I think close comparisons with chess are unlikely to be that useful here: there are too many differences (e.g., in chess the average game has much fewer moves, which shorter length is often truncated even more by deep opening theory; there are generally fewer reasonable candidate moves; there are generally more forced moves, etc.). A 98 percent match rate in chess might only allow one nonmatch out of an entire game; it might happen occasionally in games between top chess pros but I suspect it would be rare.Uberdude wrote:When you talk of agreement with a chess engine do you mean playing the top choice of the engine, playing one of the top 3 choices of the engine (as in this case), or some more complex comparison. I am concerned that by choosing the broader top 3 metric a headline figure of 98% can be quoted (without telling people the typical distribution of non-cheaters) which suggests more guilt to the casual reader than warranted. When comparing to Leela's top choice I got 72% agreement*.Bartleby wrote: although in chess a 98 percent agreement between an engine and a player would be considered very strong evidence (even the best chess players in the world who train with computers all the time don't score nearly as high).
* It may be even lower if you allow Leela to analyse more deeply. Leela starts off analysing moves suggested by its policy network, which has been trained on strong human games, so has a very human-like style (unlike -Zero bots). As it analyses more it may come to prefer moves which the policy network didn't like; AlphaGo's move 37 5th line shoulder hit being a famous example. To give an example from this game : in my first analysis for move 51 l17 was Leela's #1 choice and this is what Carlo played. It is also quite likely what I would play. But if I let Leela analyse for longer l17 becomes the #2 choice and e11 becomes #1. This may well happen with other moves too, so a deeper Leela analysis could see this similarity metric of 72% drop even further.

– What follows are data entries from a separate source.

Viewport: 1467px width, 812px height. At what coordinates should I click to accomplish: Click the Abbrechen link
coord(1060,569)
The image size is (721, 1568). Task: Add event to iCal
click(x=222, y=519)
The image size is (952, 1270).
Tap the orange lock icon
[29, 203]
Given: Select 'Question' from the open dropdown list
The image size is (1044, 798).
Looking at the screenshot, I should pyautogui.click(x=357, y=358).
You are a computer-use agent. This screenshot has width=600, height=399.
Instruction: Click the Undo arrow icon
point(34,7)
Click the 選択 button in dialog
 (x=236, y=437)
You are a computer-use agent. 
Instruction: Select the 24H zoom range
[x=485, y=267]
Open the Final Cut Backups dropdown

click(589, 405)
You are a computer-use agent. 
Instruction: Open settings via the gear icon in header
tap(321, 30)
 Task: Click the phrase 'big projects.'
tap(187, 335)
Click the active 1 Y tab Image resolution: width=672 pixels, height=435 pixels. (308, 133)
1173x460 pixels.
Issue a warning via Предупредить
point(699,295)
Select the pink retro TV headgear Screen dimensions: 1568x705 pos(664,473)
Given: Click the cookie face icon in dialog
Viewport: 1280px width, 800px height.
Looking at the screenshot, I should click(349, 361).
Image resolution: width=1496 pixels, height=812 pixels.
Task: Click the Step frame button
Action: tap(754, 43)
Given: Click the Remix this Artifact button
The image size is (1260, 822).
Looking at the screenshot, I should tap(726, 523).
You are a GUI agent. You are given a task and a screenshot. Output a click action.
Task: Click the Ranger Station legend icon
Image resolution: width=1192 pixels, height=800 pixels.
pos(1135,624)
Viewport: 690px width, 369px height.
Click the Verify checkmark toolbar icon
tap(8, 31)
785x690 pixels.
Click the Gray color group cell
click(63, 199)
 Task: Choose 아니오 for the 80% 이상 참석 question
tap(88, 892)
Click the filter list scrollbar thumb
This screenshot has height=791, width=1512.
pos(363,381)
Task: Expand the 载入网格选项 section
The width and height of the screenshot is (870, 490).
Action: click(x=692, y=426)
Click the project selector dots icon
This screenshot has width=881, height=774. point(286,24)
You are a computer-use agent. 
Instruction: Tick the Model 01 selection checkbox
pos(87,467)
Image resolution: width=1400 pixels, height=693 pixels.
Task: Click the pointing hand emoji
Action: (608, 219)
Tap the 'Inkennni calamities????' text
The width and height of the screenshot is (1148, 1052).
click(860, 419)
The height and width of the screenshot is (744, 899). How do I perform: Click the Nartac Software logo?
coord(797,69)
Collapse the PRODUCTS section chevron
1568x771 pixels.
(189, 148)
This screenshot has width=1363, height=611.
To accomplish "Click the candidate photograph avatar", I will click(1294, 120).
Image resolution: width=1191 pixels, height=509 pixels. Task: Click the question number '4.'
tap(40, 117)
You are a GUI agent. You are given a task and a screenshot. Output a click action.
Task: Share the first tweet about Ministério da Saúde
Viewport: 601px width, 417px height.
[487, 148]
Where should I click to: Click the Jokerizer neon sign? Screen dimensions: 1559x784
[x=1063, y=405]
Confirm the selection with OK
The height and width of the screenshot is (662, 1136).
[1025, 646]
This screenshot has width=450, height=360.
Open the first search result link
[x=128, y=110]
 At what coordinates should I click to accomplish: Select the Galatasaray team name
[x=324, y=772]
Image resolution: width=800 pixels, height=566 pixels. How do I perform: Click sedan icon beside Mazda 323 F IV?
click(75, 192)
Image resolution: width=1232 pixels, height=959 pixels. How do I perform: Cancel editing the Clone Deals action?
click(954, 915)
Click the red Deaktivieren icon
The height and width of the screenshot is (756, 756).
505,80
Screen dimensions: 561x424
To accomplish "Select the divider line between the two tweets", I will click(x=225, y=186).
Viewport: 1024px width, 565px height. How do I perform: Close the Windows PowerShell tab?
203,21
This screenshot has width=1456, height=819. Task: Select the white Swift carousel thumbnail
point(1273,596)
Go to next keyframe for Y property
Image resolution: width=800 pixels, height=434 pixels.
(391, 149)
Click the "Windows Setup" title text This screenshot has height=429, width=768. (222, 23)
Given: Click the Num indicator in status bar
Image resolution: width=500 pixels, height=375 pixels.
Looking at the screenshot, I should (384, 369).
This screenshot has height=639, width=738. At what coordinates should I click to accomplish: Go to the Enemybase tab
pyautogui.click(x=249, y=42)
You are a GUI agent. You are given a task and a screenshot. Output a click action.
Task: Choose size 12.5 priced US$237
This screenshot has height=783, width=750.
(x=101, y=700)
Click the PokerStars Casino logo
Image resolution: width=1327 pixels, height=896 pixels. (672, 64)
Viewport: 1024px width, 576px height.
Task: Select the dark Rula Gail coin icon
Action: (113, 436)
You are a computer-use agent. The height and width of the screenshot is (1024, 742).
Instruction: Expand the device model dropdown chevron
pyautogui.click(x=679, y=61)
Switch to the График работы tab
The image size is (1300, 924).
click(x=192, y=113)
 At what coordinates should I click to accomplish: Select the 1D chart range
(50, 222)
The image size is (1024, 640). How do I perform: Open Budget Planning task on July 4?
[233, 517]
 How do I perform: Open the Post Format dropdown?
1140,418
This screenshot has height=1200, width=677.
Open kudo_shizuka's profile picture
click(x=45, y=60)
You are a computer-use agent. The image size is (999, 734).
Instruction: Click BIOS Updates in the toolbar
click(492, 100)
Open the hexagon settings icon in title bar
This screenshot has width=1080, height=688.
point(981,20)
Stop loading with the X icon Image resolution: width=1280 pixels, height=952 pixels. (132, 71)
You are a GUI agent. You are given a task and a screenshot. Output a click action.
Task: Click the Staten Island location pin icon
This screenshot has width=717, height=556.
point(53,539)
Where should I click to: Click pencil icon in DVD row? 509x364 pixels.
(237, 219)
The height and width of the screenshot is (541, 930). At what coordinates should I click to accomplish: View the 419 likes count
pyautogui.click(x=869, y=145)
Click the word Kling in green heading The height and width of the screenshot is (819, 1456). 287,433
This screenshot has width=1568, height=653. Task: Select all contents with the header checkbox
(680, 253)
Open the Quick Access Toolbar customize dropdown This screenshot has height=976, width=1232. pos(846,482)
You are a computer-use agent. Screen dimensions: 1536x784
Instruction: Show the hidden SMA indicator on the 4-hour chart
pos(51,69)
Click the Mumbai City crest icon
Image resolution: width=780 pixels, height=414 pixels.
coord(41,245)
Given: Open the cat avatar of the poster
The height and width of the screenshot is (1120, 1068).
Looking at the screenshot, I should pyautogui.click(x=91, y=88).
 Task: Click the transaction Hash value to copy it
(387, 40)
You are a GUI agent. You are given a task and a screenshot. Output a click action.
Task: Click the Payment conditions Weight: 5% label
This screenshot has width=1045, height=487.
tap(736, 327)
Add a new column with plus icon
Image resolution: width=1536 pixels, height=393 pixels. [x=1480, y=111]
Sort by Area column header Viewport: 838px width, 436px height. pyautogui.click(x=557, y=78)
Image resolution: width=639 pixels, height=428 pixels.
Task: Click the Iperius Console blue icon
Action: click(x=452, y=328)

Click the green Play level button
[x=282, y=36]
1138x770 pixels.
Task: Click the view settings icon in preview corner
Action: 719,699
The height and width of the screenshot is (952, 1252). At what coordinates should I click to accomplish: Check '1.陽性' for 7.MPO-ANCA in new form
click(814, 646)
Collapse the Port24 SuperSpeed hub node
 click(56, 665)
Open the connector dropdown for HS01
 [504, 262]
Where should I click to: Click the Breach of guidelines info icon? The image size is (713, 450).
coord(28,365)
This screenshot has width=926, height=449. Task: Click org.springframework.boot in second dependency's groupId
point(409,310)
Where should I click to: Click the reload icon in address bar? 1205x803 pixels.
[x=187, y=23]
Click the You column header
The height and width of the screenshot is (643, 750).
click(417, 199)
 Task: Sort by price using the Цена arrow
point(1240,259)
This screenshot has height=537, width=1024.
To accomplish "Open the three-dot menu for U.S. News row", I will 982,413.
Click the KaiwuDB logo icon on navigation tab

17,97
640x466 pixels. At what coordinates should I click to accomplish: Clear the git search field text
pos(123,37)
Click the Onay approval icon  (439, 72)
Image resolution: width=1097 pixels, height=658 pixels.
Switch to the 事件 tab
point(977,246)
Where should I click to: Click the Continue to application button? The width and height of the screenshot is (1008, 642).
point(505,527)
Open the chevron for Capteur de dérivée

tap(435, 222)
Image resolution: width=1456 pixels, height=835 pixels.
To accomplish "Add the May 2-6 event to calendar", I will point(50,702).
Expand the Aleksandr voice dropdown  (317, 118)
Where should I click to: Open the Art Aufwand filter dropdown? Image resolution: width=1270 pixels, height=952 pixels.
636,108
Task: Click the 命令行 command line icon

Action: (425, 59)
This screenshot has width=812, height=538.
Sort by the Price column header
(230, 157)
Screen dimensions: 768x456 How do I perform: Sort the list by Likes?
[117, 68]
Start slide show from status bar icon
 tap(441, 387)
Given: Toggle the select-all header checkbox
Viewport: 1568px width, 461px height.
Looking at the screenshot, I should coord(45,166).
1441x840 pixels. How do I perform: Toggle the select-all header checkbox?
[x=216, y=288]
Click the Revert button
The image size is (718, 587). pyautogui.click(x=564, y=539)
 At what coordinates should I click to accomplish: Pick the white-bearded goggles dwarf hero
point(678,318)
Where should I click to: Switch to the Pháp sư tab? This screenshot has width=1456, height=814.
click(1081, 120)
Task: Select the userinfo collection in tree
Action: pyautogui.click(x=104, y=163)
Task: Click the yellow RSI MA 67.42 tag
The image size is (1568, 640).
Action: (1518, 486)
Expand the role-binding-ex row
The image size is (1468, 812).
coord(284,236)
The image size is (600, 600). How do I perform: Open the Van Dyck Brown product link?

P.S Another data point: a 1 kyu on reddit got 64% similarity to Leela's top 3 over moves 1-150 of his correspondence game; would be lower over same 50-150 interval as more similarity in opening. Chart: https://i.imgur.com/jMM4EIM.png. Unsurprising that a 1k isn't as good / similar to Leela at middle game than mid dans.
I don't have any firm opinion whether there was any cheating in this particular go game. But surely it is evident that a 64 percent match rate has 18 times as many nonmatches as a 98 percent match rate. That's a rather substantial difference.
Without looking at the game or knowing anything about the players (other than your comment that they are mid-dans), my gut reaction would be that a match rate
of 98 percent top three moves is extremely high. The Go board is too big, mid-dans are quite good amateurs but will play many suboptimal moves every game, and there is no obvious reason why their suboptimal moves should match or even be members of the same small set 98 percent of the time. There are probably also many moves per game on which there are multiple optimal moves (or so nearly optimal as to make no difference to a human player); there is no obvious reason these moves should have a near perfect match rate either.
I am a similar level at chess as a mid-dan or even a bit higher, and if you analyzed all of the games I have played in my life with a top engine, I would be surprised if more than a few of them matched the engines top three moves 98 percent of the time, and would not surprised if none of them had such a high match rate. And rough logic suggests to me that the match rate should (a) be lower in Go than in chess; and (b) be lower with a weaker engine than a stronger one.
The above is not a serious analysis, just my gut reaction. But yes, a 98 percent top three match rate seems very, very high to me.